From Points to Sets: Set-Based Safety Verification in the Latent Space
This work improves safety guarantees for robotic control systems by adapting to anisotropic and time-varying uncertainty, though it is incremental as it builds on existing latent space methods.
The paper tackled the problem of safety verification for control systems by extending latent representation methods to handle set-valued states, addressing state uncertainty that point-based methods ignore, and achieved 5/5 collision-free passages on a quadrotor task compared to 1/5 for point-based evaluation.
We extend latent representation methods for safety control design to set-valued states. Recent work has shown that barrier functions designed in a learned latent space can transfer safety guarantees back to the original system, but these methods evaluate certificates at single state points, ignoring state uncertainty. A fixed safety margin can partially address this but cannot adapt to the anisotropic and time-varying nature of the uncertainty gap across different safety constraints.
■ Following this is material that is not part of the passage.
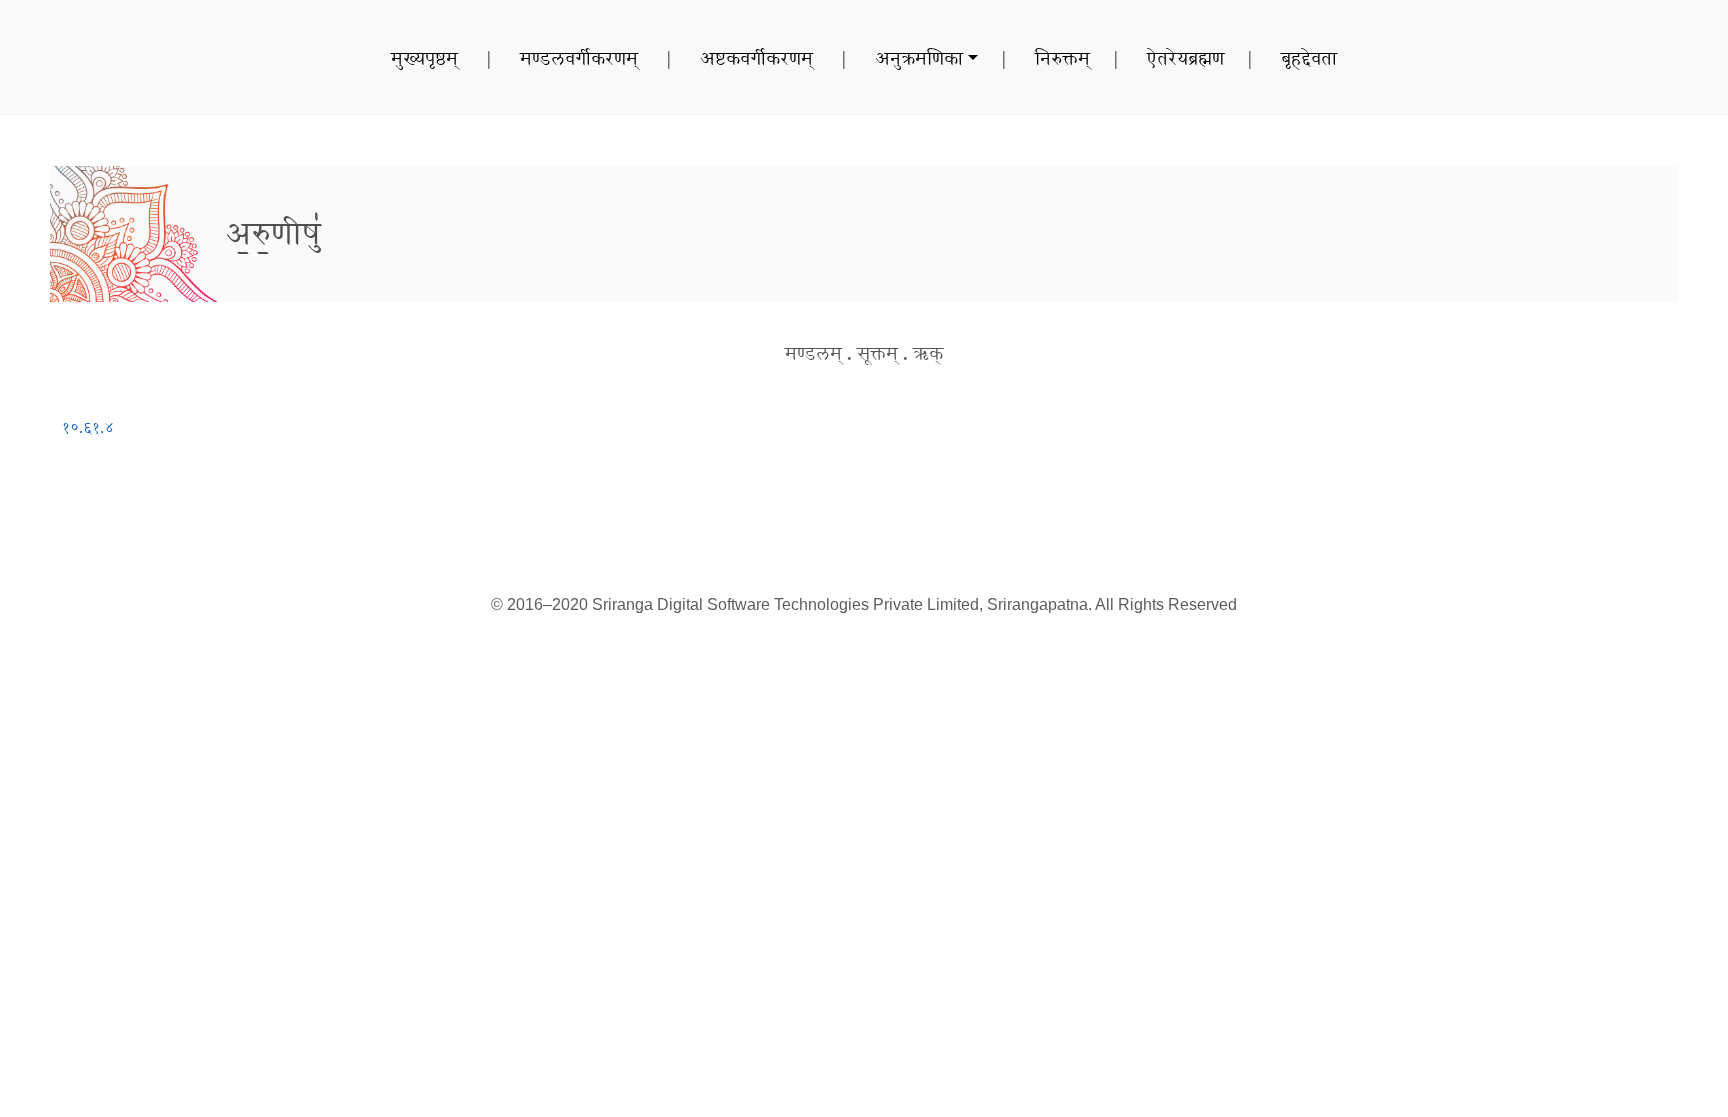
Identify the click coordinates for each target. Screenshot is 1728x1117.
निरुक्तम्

We instead represent the system state as a zonotope, propagate it through the encoder to obtain a latent zonotope, and evaluate certificates over the worst case of the entire set. On a 16-dimensional quadrotor suspended-load gate passage task, set-valued evaluation achieves 5/5 collision-free passages, compared to 1/5 for point-based evaluation and 2/5 for a fixed-margin baseline. Set evaluation reports safety in 44.4% of per-head evaluations versus 48.5% for point-based, and this greater conservatism detects 4.1% blind spots where point evaluation falsely certifies safety, enabling earlier corrective control. The safety gap between point and set evaluation varies up to $12\times$ across certificate heads, explaining why no single fixed margin suffices and confirming the need for per-head, per-timestep adaptation, which set evaluation provides by construction.